- Try it
Put the rows starting at the line that contains "coordinates (632, 475)." and ending at the line that contains "In order to click on tool-palette" into a JSON list of strings, one string per line, with blank lines left out.

- Source data

※

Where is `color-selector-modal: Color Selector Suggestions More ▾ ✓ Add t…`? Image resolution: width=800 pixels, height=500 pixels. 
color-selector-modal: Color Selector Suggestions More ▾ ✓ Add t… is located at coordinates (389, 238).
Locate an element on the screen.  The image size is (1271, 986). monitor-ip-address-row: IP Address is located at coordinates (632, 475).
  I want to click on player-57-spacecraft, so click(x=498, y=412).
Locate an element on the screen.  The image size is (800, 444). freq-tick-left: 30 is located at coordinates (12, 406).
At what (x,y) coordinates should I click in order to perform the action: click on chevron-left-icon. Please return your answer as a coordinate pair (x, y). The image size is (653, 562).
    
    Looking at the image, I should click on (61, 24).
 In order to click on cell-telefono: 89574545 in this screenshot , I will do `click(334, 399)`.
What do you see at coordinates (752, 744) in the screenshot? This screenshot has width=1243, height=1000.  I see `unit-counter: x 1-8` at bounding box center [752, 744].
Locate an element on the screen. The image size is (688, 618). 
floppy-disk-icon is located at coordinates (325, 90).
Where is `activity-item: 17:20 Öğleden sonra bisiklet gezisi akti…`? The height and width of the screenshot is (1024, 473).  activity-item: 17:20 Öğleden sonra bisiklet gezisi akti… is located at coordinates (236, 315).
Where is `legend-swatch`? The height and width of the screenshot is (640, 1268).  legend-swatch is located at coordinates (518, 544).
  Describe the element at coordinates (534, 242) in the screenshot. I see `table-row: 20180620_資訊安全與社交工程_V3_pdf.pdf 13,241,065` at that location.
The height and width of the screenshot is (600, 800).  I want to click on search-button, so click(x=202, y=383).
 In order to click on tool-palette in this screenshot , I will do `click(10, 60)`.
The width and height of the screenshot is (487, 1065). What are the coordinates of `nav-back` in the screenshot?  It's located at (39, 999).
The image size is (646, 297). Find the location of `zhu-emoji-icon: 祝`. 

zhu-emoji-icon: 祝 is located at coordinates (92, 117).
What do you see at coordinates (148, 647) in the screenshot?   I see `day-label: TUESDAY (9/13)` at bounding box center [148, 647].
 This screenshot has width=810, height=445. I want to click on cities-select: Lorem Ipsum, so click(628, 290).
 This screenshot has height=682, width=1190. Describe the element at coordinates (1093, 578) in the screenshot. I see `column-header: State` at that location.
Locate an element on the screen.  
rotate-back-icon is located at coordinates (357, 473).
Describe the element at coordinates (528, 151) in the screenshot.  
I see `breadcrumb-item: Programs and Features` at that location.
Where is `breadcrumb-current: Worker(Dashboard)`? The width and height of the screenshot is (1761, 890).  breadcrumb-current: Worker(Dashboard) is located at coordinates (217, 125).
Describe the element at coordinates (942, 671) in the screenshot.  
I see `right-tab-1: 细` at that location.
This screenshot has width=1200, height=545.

※

- Reply
[
  "Locate an element on the screen.  The image size is (1271, 986). monitor-ip-address-row: IP Address is located at coordinates (632, 475).",
  "  I want to click on player-57-spacecraft, so click(x=498, y=412).",
  "Locate an element on the screen.  The image size is (800, 444). freq-tick-left: 30 is located at coordinates (12, 406).",
  "At what (x,y) coordinates should I click in order to perform the action: click on chevron-left-icon. Please return your answer as a coordinate pair (x, y). The image size is (653, 562).",
  "    Looking at the image, I should click on (61, 24).",
  " In order to click on cell-telefono: 89574545 in this screenshot , I will do `click(334, 399)`.",
  "What do you see at coordinates (752, 744) in the screenshot? This screenshot has width=1243, height=1000.  I see `unit-counter: x 1-8` at bounding box center [752, 744].",
  "Locate an element on the screen. The image size is (688, 618). ",
  "floppy-disk-icon is located at coordinates (325, 90).",
  "Where is `activity-item: 17:20 Öğleden sonra bisiklet gezisi akti…`? The height and width of the screenshot is (1024, 473).  activity-item: 17:20 Öğleden sonra bisiklet gezisi akti… is located at coordinates (236, 315).",
  "Where is `legend-swatch`? The height and width of the screenshot is (640, 1268).  legend-swatch is located at coordinates (518, 544).",
  "  Describe the element at coordinates (534, 242) in the screenshot. I see `table-row: 20180620_資訊安全與社交工程_V3_pdf.pdf 13,241,065` at that location.",
  "The height and width of the screenshot is (600, 800).  I want to click on search-button, so click(x=202, y=383).",
  " In order to click on tool-palette in this screenshot , I will do `click(10, 60)`."
]